Testing Accuracy with Lift Charts (Basic Data Mining Tutorial)
Applies To: SQL Server 2016 Preview
On the Mining Accuracy Chart tab of Data Mining Designer, you can calculate how well each of your models makes predictions, and compare the results of each model directly against the results of the other models. This method of comparison is referred to as a lift chart. Typically, the predictive accuracy of a mining model is measured by either lift or classification accuracy. For this tutorial we will use the lift chart only.
In this topic, you will perform the following tasks:
The first step in testing the accuracy of your mining models is to select the data source that you will use for testing. You will test how well the models perform against your testing data and then you will use them with external data.
To select the data set
Switch to the Mining Accuracy Chart tab in Data Mining Designer in SQL Server Data Tools (SSDT) and select the Input Selection tab.
In the Select data set to be used for Accuracy Chart group box, select Use mining structure test cases. This is the testing data that you set aside when you created the mining structure.
For more information on the other options, see Choose an Accuracy Chart Type and Set Chart Options.
To create an accuracy chart, you must define three things:
Which models should you include in the accuracy chart?
Which predictable attribute do you want to measure? Some models might have multiple targets, but each chart can measure only one outcome at a time.
To use a column as the Predictable Column Name in an accuracy chart, the columns must have the usage type of Predict or Predict Only. Also, the content type of the target column must be either Discrete or Discretized. In other words, you cannot measure accuracy against continuous numeric outputs using the lift chart.
Do you want to measure the model’s general accuracy, or its accuracy in predicting a particular value (such as [Bike Buyer] = ‘Yes’)
To generate the lift chart
On the Input Selection tab of Data Mining Designer, under Select predictable mining model columns to show in the lift chart, select the checkbox for Synchronize Prediction Columns and Values.
In the Predictable Column Name column, verify that Bike Buyer is selected for each model.
In the Show column, select each of the models.
By default, all the models in the mining structure are selected. You can decide not to include a model, but for this tutorial leave all the models selected.
In the Predict Value column, select 1. The same value is automatically filled in for each model that has the same predictable column.
Select the Lift Chart tab.
When you click the tab, a prediction query is executed to get predictions for the test data, and the results are compared against the known values. The results are plotted on the graph.

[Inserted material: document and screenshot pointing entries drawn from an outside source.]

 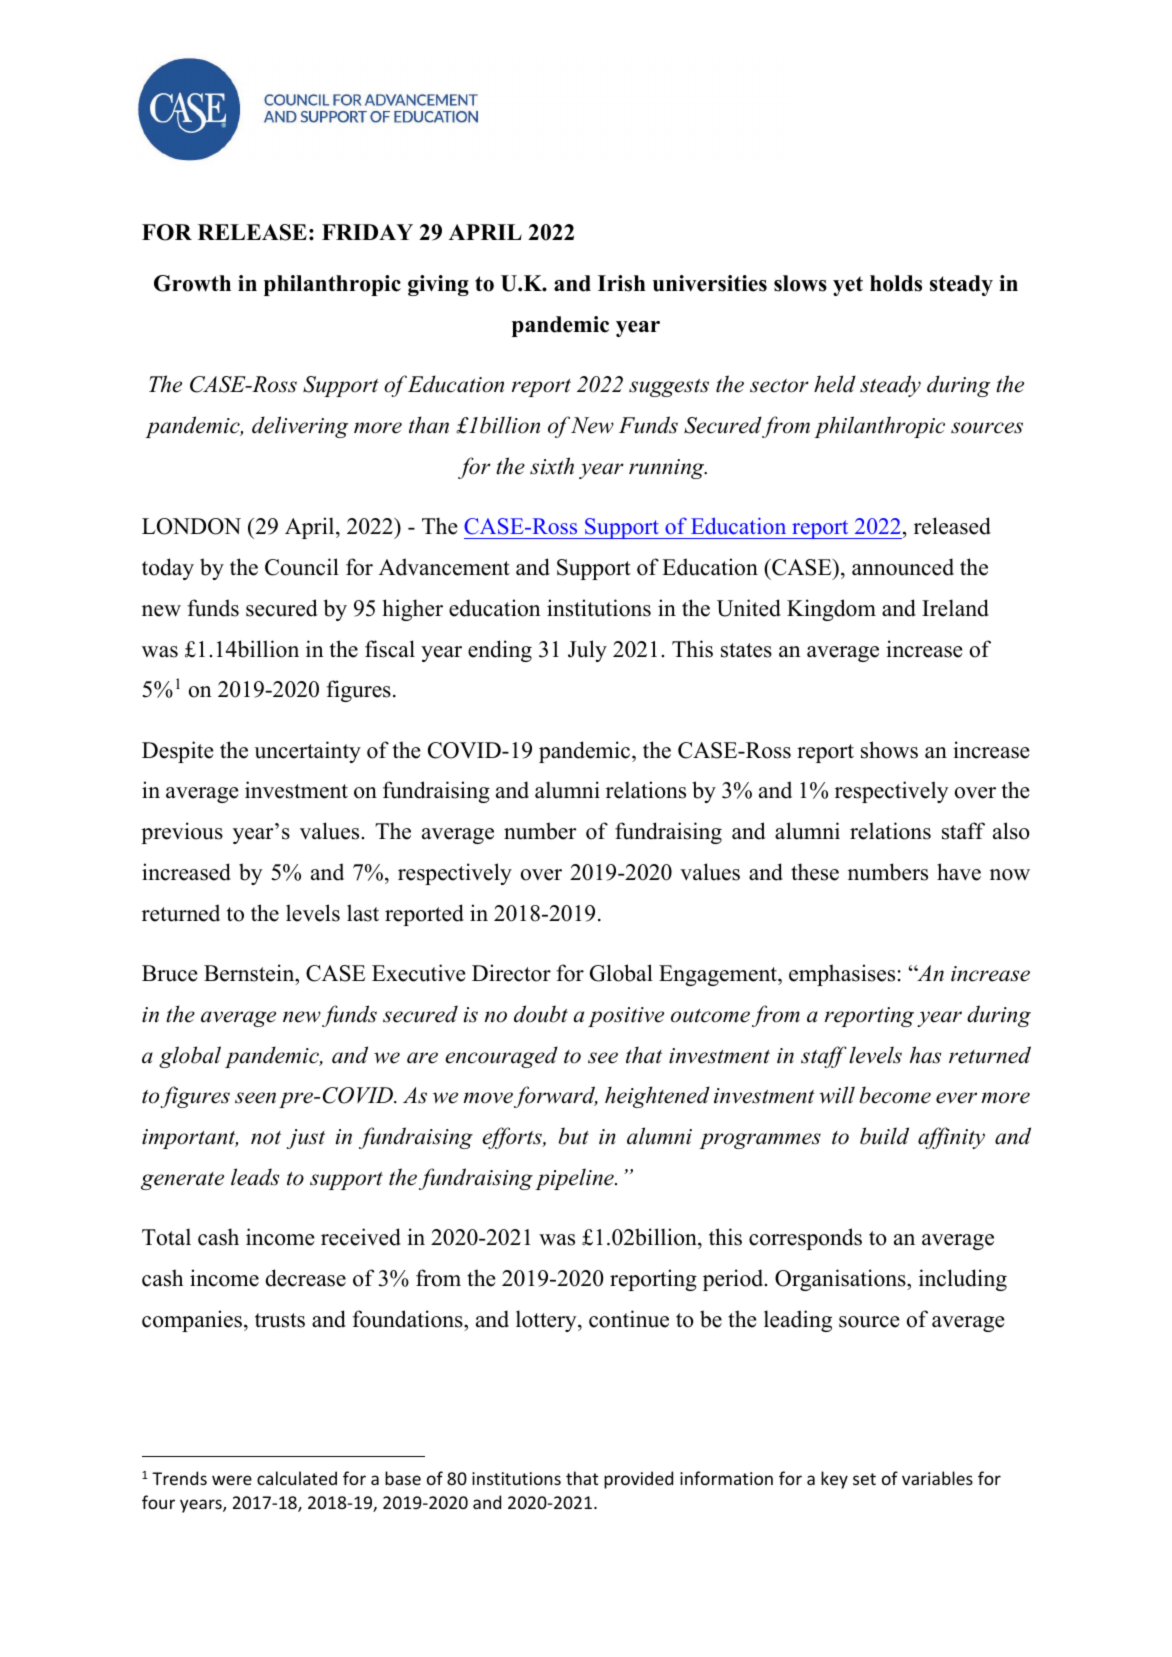 I want to click on announced, so click(x=903, y=567).
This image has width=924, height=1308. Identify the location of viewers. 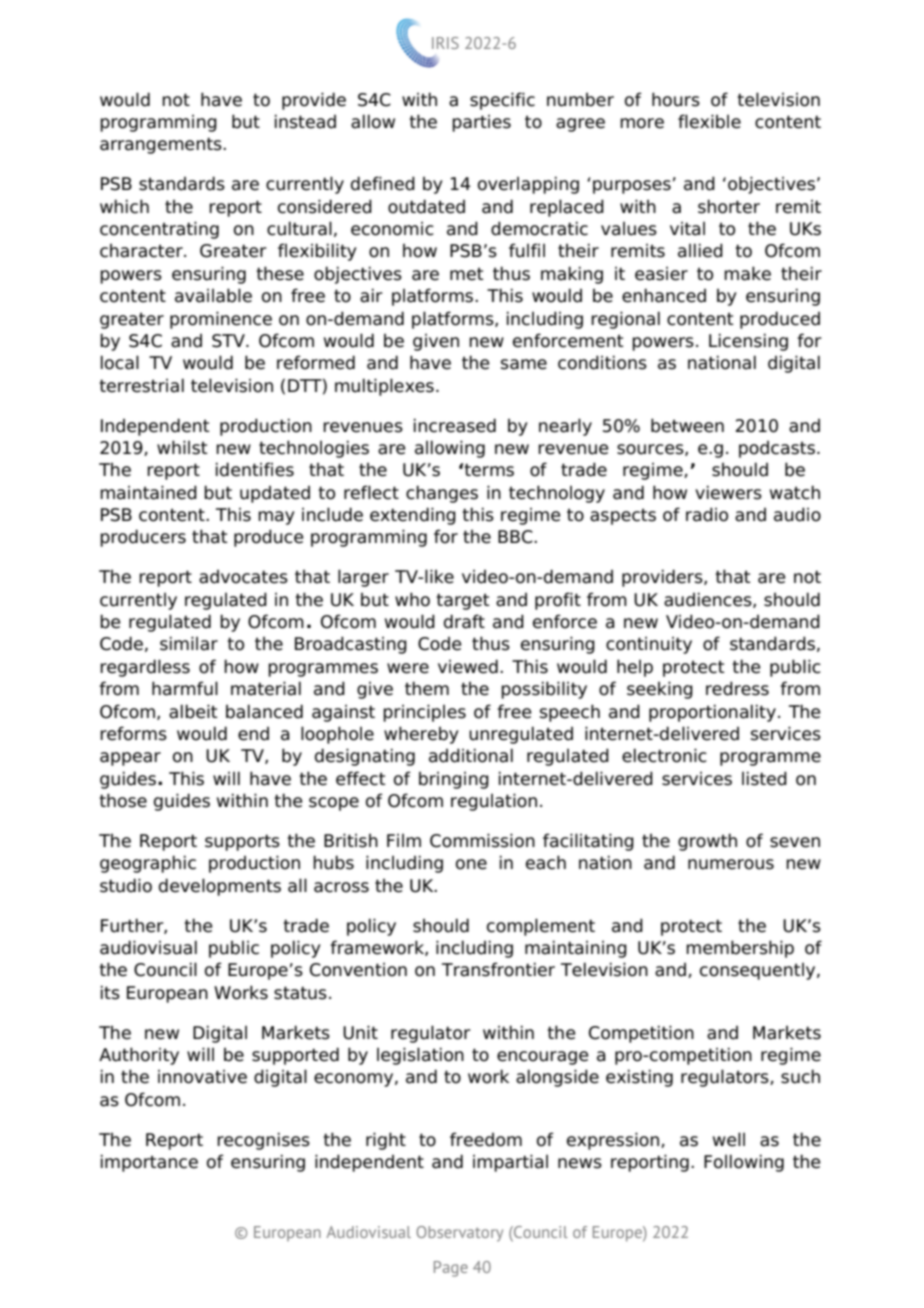
(728, 492).
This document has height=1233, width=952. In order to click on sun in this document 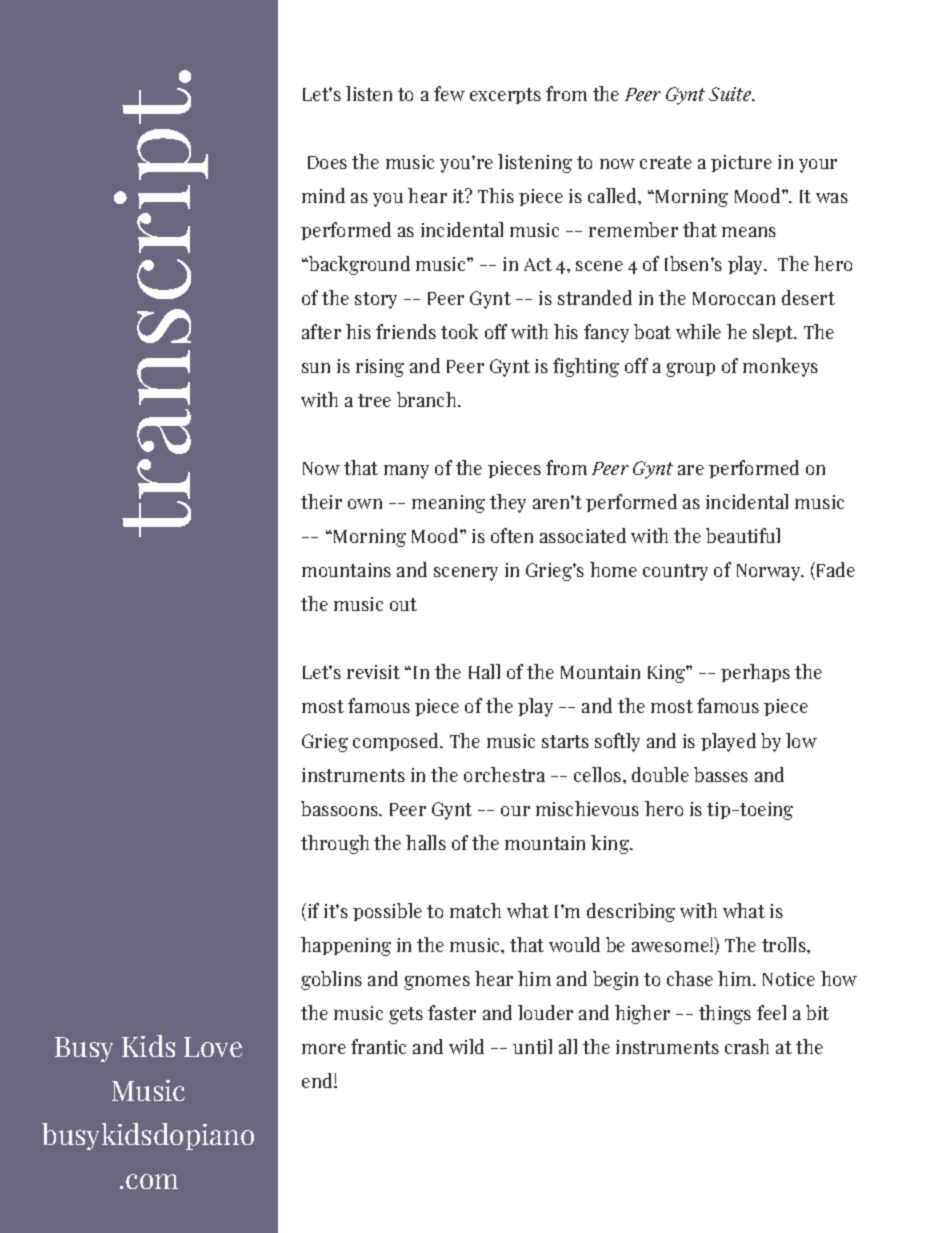, I will do `click(316, 368)`.
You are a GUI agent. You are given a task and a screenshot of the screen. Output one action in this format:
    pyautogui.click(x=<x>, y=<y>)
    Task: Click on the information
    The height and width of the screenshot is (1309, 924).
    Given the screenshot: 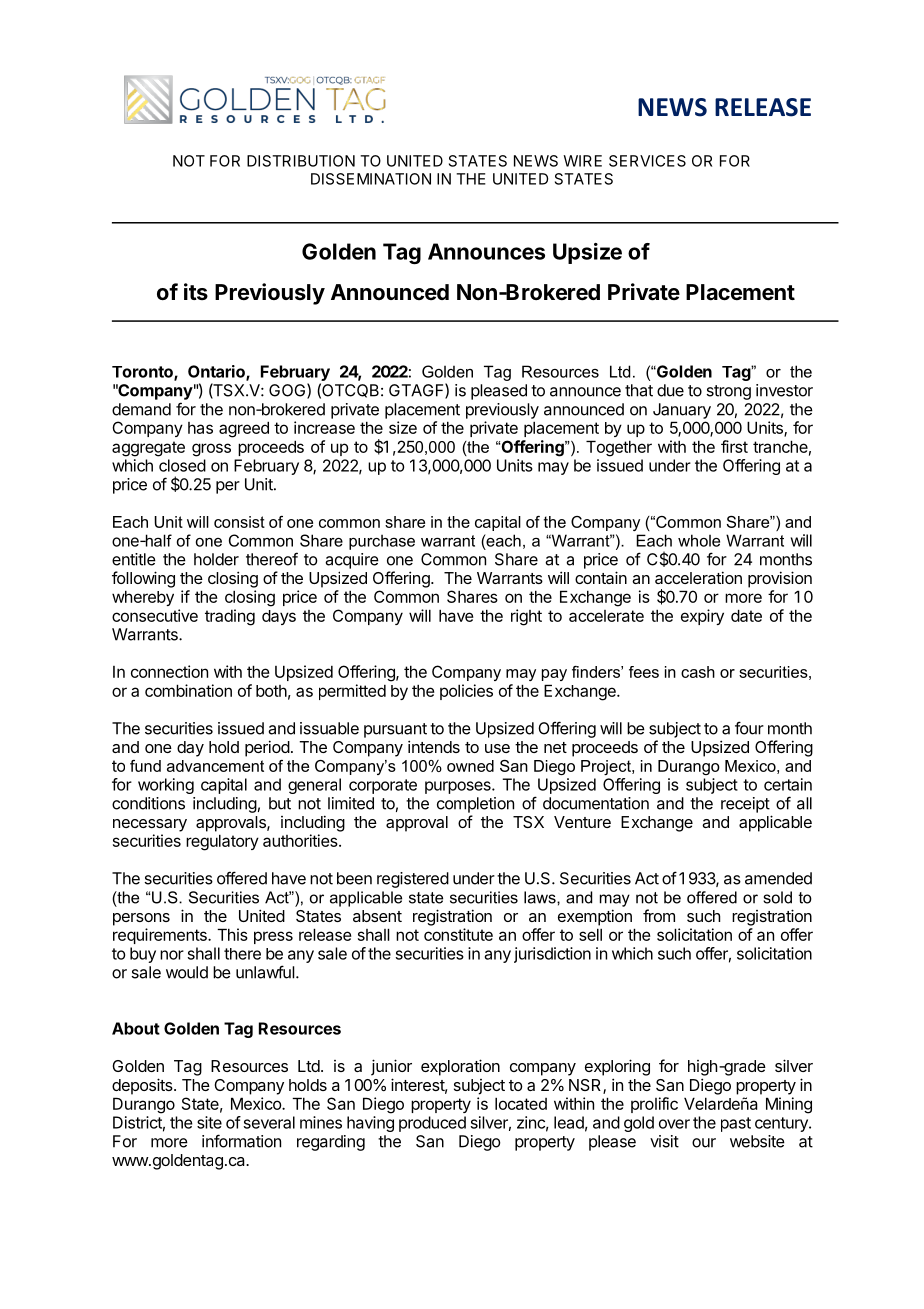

If you specified a particular target outcome using the Predict Value option, the lift chart plots the results of random guesses and the results of an ideal model.
The random guess line shows how accurate the model would be without using any data to inform its predictions: that is, a 50-50 split between two outcomes. The lift chart helps you visualize how much better your model performs in comparison to a random guess.
The ideal model line represents the upper bound of accuracy. It shows you the maximum possible benefit you could achieve if your model always predicted accurately.
The mining models you created will usually fall between these two extremes. Any improvement from the random guess is considered to be lift.
Use the legend to locate the colored lines representing the Ideal Model and the Random Guess Model.
You'll notice that the TM_Decision_Tree model provides the greatest lift, outperforming both the Clustering and Naive Bayes models.
For an in-depth explanation of a lift chart similar to the one created in this lesson, see Lift Chart (Analysis Services - Data Mining).